October 10, 2007
So there has been a lot of discussion recently about the key import dialog in PackageKit recently. We were talking about it on the bus on the way to work this morning, in fact. Here’s my thoughts (and some thoughts I didn’t come up with, but came from the bus discussion):
- Showing the fingerprint in the dialog is only useful if the fingerprint is somewhere else the user knows to look
- You obviously can’t put where to look in the key itself, because the key isn’t trusted until the fingerprint is verified
- Since you can’t put it in the key, discoverability is a hard problem. We pretty much have to hope that the key is in plain view on the website that offers the package / repo.

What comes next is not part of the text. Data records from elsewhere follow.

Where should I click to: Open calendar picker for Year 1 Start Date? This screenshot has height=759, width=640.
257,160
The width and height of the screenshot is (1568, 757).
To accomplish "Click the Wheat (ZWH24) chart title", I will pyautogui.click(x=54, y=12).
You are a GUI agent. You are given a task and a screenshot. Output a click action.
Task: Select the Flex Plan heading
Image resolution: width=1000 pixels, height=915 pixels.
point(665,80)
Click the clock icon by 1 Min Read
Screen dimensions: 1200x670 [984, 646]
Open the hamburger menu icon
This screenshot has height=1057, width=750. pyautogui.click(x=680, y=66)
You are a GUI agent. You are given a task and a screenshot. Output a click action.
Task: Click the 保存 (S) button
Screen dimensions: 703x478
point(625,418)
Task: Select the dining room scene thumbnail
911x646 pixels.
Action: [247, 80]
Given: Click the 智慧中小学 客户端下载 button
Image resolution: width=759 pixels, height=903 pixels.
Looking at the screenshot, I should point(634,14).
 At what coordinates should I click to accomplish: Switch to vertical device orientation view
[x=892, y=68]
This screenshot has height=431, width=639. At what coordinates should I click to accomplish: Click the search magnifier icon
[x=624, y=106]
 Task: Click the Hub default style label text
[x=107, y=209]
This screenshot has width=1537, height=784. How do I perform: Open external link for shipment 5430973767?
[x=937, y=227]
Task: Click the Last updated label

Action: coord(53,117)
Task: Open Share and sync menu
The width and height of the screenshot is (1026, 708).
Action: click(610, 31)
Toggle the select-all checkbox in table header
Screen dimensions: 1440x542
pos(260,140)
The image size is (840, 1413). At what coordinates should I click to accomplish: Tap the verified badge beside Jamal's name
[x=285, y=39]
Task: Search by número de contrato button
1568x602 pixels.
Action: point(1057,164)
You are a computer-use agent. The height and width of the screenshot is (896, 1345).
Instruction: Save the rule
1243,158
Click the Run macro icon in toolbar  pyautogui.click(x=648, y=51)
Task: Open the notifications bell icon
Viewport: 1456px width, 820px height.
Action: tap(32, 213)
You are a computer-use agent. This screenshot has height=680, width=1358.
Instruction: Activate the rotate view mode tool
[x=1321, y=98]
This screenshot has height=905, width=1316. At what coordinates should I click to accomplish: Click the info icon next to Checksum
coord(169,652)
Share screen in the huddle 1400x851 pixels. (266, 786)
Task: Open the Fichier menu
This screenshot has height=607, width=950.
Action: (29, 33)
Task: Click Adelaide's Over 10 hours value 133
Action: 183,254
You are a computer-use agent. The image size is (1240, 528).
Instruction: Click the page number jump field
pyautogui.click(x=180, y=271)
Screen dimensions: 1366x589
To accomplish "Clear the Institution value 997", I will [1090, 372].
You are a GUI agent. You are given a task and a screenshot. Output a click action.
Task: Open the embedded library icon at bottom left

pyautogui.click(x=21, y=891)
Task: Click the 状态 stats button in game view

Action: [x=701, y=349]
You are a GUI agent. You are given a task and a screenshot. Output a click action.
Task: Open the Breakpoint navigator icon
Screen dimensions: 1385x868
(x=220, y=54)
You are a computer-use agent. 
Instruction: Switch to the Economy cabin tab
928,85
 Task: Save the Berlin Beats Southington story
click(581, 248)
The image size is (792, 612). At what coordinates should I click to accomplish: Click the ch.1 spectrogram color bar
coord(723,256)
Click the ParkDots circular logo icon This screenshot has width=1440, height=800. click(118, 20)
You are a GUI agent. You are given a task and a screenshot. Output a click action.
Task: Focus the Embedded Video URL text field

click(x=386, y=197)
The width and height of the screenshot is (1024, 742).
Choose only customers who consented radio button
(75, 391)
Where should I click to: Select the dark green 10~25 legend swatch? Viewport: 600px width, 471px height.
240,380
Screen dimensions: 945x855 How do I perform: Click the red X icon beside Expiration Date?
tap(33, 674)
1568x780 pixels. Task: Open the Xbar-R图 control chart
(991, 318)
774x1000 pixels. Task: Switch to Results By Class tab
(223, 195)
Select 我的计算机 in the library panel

- “trust” is a bit of a stretch in any case, because often users will google around for software and install whatever they find. It’s really more “verify the software comes from the website that originally pointed to the package / repo file.”
- Only users who really understand the security implications of the dialog are going to verify that the key fingerprints match
- Given that most people who see the dialog aren’t going to verify that the key fingerprints match, the dialog isn’t useful for security (it only solves the identification problem for a small subset of users)
- One way to make the dialog more secure would be to treat the fingerprint like a CD key / activation number that the user has to enter instead of something that gets shown to the user. If entering the key was a required step for configuring a system to use a repository, then websites that offer repositories would have to include the fingerprint with the repo in plain view for the repo to be useful, and users couldn’t just click past the dialog without reading it.
- Some might argue that users are accustomed to entering these types of numbers already when installing software. There’s precedent anyway.
- Having to enter long strings of numbers sucks (just as much as having to read long strings of numbers sucks)
- Either way, there’s a very real aesthetic problem with this type of dialog, and it’s not clear there’s an easy way to fix that
- One thing that can help is have the distribution know about a select number of 3rd party repos/keys out of the box, so then the dialog can hide the key fingerprint entirely.
- Figuring out which keys to ship within a distribution is an interesting problem itself, but maybe it should have some parallels to the processes that the distribution uses for adding packages?